[Aim] Return the material word for word, from its first line through the line that contains "Action: pyautogui.click(x=318, y=314)", including both of those lines.

[Task data]
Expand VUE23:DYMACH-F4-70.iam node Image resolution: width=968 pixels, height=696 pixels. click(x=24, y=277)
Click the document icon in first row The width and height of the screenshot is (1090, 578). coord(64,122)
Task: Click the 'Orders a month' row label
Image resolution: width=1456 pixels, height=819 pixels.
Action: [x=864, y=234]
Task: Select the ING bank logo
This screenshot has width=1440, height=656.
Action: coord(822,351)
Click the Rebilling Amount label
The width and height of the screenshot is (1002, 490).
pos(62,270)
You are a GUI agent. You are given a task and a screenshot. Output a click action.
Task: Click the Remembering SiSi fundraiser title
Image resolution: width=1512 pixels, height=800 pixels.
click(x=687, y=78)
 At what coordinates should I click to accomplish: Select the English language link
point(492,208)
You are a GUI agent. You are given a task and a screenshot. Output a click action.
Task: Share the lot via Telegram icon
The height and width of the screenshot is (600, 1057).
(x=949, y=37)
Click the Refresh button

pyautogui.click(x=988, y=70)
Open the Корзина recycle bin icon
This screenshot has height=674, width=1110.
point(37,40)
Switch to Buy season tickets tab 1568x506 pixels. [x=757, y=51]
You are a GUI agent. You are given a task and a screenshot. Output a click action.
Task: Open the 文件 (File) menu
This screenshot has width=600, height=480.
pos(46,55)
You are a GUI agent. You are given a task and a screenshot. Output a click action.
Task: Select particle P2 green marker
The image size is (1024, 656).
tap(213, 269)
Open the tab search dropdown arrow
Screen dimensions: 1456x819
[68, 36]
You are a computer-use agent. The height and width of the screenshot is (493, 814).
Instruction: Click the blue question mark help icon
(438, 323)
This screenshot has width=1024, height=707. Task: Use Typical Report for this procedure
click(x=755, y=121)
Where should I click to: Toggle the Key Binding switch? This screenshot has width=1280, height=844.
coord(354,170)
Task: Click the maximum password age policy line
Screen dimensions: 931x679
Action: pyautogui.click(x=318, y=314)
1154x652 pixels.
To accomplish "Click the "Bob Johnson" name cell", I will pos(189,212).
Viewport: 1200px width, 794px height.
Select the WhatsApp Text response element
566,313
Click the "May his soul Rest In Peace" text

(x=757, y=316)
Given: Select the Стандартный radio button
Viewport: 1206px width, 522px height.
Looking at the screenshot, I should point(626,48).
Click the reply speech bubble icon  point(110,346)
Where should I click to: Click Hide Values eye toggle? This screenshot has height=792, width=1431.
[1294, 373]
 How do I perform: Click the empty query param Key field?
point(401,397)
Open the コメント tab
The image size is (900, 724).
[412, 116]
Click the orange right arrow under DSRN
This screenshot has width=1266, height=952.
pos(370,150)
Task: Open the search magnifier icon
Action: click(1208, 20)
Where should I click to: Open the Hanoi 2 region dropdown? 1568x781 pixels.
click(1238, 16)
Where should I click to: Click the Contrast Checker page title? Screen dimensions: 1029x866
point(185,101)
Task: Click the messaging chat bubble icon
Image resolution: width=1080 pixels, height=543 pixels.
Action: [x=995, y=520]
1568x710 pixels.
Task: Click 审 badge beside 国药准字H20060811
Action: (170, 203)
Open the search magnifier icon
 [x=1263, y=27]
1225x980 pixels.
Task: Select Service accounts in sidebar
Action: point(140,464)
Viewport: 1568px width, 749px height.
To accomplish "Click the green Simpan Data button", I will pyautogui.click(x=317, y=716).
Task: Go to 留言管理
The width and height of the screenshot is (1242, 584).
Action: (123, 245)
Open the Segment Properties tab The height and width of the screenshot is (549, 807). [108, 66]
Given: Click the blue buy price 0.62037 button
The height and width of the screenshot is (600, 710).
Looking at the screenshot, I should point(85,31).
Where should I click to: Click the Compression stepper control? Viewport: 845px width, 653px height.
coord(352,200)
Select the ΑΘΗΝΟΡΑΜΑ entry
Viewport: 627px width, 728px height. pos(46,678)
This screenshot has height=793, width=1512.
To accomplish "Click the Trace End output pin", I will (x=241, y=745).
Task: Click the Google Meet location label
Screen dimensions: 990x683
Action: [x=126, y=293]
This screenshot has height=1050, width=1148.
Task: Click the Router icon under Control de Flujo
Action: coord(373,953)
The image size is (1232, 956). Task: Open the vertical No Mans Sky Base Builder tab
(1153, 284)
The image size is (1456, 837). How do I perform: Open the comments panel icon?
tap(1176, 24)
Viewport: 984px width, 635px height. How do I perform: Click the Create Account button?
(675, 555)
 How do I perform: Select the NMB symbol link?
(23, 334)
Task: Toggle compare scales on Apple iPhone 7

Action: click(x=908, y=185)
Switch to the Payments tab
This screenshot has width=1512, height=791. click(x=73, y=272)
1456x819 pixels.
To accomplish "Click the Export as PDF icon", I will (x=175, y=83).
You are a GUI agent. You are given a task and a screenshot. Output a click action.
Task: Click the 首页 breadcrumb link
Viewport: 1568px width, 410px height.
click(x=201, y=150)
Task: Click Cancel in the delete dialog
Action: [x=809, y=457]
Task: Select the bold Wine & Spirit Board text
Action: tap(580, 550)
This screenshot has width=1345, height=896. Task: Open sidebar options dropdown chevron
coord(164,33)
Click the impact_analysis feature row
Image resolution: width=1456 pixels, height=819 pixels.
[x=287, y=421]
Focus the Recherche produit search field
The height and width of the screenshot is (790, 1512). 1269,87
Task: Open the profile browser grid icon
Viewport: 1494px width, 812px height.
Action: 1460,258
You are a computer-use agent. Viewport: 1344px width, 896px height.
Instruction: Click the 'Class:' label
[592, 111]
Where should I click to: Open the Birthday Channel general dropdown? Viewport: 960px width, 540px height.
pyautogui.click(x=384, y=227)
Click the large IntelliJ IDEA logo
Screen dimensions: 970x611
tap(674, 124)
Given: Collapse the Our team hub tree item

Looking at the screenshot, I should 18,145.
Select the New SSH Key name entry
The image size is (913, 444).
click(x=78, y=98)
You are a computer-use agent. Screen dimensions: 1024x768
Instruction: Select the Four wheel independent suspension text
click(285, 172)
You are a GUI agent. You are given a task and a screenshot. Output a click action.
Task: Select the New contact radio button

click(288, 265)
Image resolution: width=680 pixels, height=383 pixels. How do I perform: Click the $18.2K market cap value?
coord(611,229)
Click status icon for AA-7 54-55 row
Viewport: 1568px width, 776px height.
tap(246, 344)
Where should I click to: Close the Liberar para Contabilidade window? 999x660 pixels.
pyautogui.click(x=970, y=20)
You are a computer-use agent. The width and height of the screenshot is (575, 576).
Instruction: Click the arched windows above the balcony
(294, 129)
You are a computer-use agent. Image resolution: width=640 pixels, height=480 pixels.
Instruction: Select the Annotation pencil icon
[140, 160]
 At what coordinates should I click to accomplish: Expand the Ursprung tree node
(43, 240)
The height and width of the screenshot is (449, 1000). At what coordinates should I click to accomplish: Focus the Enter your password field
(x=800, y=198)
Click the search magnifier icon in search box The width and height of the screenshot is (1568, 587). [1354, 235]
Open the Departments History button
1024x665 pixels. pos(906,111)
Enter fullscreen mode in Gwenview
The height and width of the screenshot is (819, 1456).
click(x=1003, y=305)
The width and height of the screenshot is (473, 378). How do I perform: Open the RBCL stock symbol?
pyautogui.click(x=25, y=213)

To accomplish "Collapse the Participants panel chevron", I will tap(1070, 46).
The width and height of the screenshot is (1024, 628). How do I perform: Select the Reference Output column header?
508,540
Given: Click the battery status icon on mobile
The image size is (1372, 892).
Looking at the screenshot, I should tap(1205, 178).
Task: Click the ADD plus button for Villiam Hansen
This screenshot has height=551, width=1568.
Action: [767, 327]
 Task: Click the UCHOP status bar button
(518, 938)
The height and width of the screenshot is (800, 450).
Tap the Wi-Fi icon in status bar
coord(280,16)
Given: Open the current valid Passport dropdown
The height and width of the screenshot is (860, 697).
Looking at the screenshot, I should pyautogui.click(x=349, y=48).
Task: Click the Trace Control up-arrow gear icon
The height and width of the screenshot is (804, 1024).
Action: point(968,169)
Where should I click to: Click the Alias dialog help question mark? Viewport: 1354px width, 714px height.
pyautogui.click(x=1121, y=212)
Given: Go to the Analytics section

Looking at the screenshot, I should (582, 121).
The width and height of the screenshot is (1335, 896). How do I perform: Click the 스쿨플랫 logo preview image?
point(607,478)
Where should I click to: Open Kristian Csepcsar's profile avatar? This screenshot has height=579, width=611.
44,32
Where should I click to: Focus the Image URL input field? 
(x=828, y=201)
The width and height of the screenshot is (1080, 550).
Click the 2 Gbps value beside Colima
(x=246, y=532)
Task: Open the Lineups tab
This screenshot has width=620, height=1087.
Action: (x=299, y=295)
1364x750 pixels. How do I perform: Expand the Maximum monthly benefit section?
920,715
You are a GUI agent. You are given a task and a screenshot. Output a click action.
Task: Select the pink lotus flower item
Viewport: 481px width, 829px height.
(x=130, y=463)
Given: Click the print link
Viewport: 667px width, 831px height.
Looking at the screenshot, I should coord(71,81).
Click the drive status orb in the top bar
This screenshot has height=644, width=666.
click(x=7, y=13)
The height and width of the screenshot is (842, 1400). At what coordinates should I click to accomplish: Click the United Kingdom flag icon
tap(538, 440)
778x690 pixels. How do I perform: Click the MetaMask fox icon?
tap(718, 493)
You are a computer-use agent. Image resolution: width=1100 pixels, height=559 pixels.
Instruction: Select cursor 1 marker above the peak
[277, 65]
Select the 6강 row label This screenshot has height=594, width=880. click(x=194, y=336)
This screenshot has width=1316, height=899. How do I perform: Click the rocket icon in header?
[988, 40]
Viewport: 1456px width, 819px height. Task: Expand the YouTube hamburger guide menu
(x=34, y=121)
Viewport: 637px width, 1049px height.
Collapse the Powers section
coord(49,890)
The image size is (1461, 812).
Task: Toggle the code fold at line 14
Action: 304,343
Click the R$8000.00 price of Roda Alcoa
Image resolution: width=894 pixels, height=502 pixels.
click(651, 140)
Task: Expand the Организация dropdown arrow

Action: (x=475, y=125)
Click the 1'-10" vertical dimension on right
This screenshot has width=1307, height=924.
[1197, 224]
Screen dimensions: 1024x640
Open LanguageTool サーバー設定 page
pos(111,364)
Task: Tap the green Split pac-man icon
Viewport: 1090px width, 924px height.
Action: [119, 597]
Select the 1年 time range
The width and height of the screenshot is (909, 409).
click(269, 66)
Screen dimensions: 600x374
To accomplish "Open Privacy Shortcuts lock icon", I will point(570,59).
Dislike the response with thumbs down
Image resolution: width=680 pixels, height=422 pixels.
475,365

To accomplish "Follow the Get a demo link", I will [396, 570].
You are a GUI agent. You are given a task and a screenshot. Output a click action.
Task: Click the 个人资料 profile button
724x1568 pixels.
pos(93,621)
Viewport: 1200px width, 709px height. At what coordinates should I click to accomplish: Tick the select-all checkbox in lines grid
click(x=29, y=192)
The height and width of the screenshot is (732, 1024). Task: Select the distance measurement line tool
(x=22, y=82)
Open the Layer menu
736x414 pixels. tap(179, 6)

[Task answer]
Expand VUE23:DYMACH-F4-70.iam node Image resolution: width=968 pixels, height=696 pixels. click(x=24, y=277)
Click the document icon in first row The width and height of the screenshot is (1090, 578). coord(64,122)
Task: Click the 'Orders a month' row label
Image resolution: width=1456 pixels, height=819 pixels.
Action: [x=864, y=234]
Task: Select the ING bank logo
This screenshot has width=1440, height=656.
Action: coord(822,351)
Click the Rebilling Amount label
The width and height of the screenshot is (1002, 490).
pos(62,270)
You are a GUI agent. You are given a task and a screenshot. Output a click action.
Task: Click the Remembering SiSi fundraiser title
Image resolution: width=1512 pixels, height=800 pixels.
click(x=687, y=78)
 At what coordinates should I click to accomplish: Select the English language link
point(492,208)
You are a GUI agent. You are given a task and a screenshot. Output a click action.
Task: Share the lot via Telegram icon
The height and width of the screenshot is (600, 1057).
(x=949, y=37)
Click the Refresh button

pyautogui.click(x=988, y=70)
Open the Корзина recycle bin icon
This screenshot has height=674, width=1110.
point(37,40)
Switch to Buy season tickets tab 1568x506 pixels. [x=757, y=51]
You are a GUI agent. You are given a task and a screenshot. Output a click action.
Task: Open the 文件 (File) menu
This screenshot has width=600, height=480.
pos(46,55)
You are a GUI agent. You are given a task and a screenshot. Output a click action.
Task: Select particle P2 green marker
The image size is (1024, 656).
tap(213, 269)
Open the tab search dropdown arrow
Screen dimensions: 1456x819
[68, 36]
You are a computer-use agent. The height and width of the screenshot is (493, 814).
Instruction: Click the blue question mark help icon
(438, 323)
This screenshot has width=1024, height=707. Task: Use Typical Report for this procedure
click(x=755, y=121)
Where should I click to: Toggle the Key Binding switch? This screenshot has width=1280, height=844.
coord(354,170)
Task: Click the maximum password age policy line
Screen dimensions: 931x679
Action: pyautogui.click(x=318, y=314)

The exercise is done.